A novel computational methodology for large-scale screening of MOFs is applied to gas storage with the use of machine learning technologies. This approach is a promising trade-off between the accuracy of ab initio methods and the speed of classical approaches, strategically combined with chemical intuition. The results demonstrate that the chemical properties of MOFs are indeed predictable (stochastically, not deterministically) using machine learning methods and automated analysis protocols, with the accuracy of predictions increasing with sample size. Our initial results indicate that this methodology is promising to apply not only to gas storage in MOFs but in many other material science projects.
Metal–organic frameworks (MOFs) or porous coordination polymers are a rapidly growing family of hybrid inorganic–organic nanoporous materials, which belong to the category of coordination polymers.1,2,3 These relatively new materials consist of a three-dimensional periodic network, constructed from molecular building blocks, such as metal clusters and organic linkers (Fig. 1). The possible combinations of these numerous building blocks under different topologies result is an almost unlimited number of potential MOFs!
Since their discovery4 MOFs have attracted significant scientific attention due to their extraordinary properties. As “skeleton” materials, they pose very large pores and outstanding apparent surface area. If we were able to unwrap the surface of only one gram of these “very empty” materials, we could cover the area of a football court! These unique characteristics of the MOFs made them excellent candidates for catalysis and gas storage applications.
MOFs have shown exceptional performance in gas storage and separation. Both useful and harmful gases can be absorbed in their pores in very large amounts. The storage of hydrogen,5 methane,6,7 carbon dioxide,8,9 ammonia,10,11 hydrogen sulfide,11,12 etc. have been intensively investigated in MOFs and many new MOFs have been designed for that purpose.13 Some MOFs pose today the world record value for the storage of several gases.14,15
The two most studied gases in MOFs are H2 and CO2. The reasons are obvious: the 1st could solve the energy transferring problem, while the 2nd is responsible for global warming. There are several review papers presenting collections of MOFs and their youngest brothers—covalent organic frameworks,16,17 zeolitic imidazolate frameworks18,19 etc., with very high performance in gas storage.
Together with the experimental work, there is also a substantial theoretical support in the field. Theory undoubtedly plays a significant role in the development of the field, mainly in two ways: by explaining the experimental results20 and by leading the experiments.21 In the literature, there are several methodologies investigating the gas storage problem in MOFs. There are accurate ab initio quantum chemical approaches,22 computational light and fast classical Monte Carlo and molecular dynamics techniques23 and “multi-scale” methods that try to combine both.22 All of them address specific MOFs, either synthesized earlier, or designed for a specific application following chemical intuition.
Lately, a completely different computational approach appeared based on a large-scale screening of hypothetical MOFs.24,25 This new approach firstly generates all conceivable MOFs from a given chemical library of building blocks ending up in thousands of combinations.
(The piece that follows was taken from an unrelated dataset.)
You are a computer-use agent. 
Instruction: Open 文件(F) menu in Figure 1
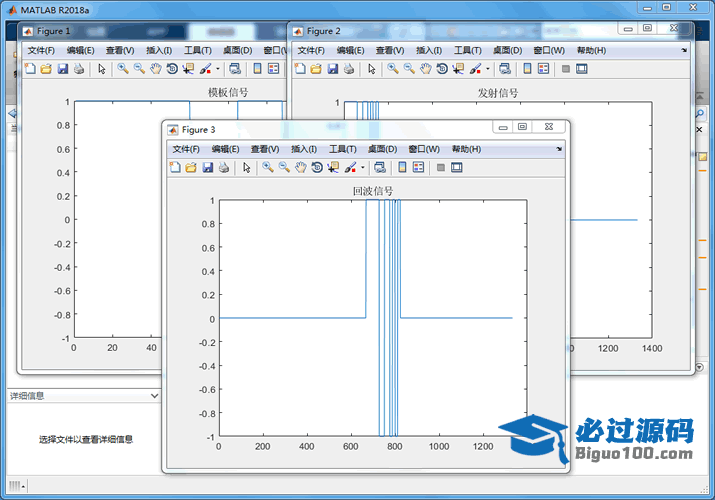point(41,50)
Then, a low computational cost screening is taking place using Monte Carlo classical techniques, ending up in the most promising candidates for a specific application.
Both general approaches have advantages and disadvantages in investigating existing MOFs and designing novel architectures. The 1st, that uses ab initio techniques and based in quantum theory is very accurate and the results are in most cases unquestionable. But unfortunately, since the computational cost is very high (approximately a week/MOF in a typical computer) it can be applied in very limited systems.
On the other hand, the large-scale screening with cost effective computational methods can monitor rapidly any MOF (approximately a minute/MOF in a typical computer) and thus thousands can be evaluated in the same period of time. But, as the authors state, “chemical intuition is absence and low-level computations can lead to unreal results or miss important species in the screening” .24
The ultimate computational technique should have the accuracy of the ab initio methods and the speed of the classical approaches, strategically combined with the chemical intuition of the researcher. But is this possible? “Can the computer learn chemistry?”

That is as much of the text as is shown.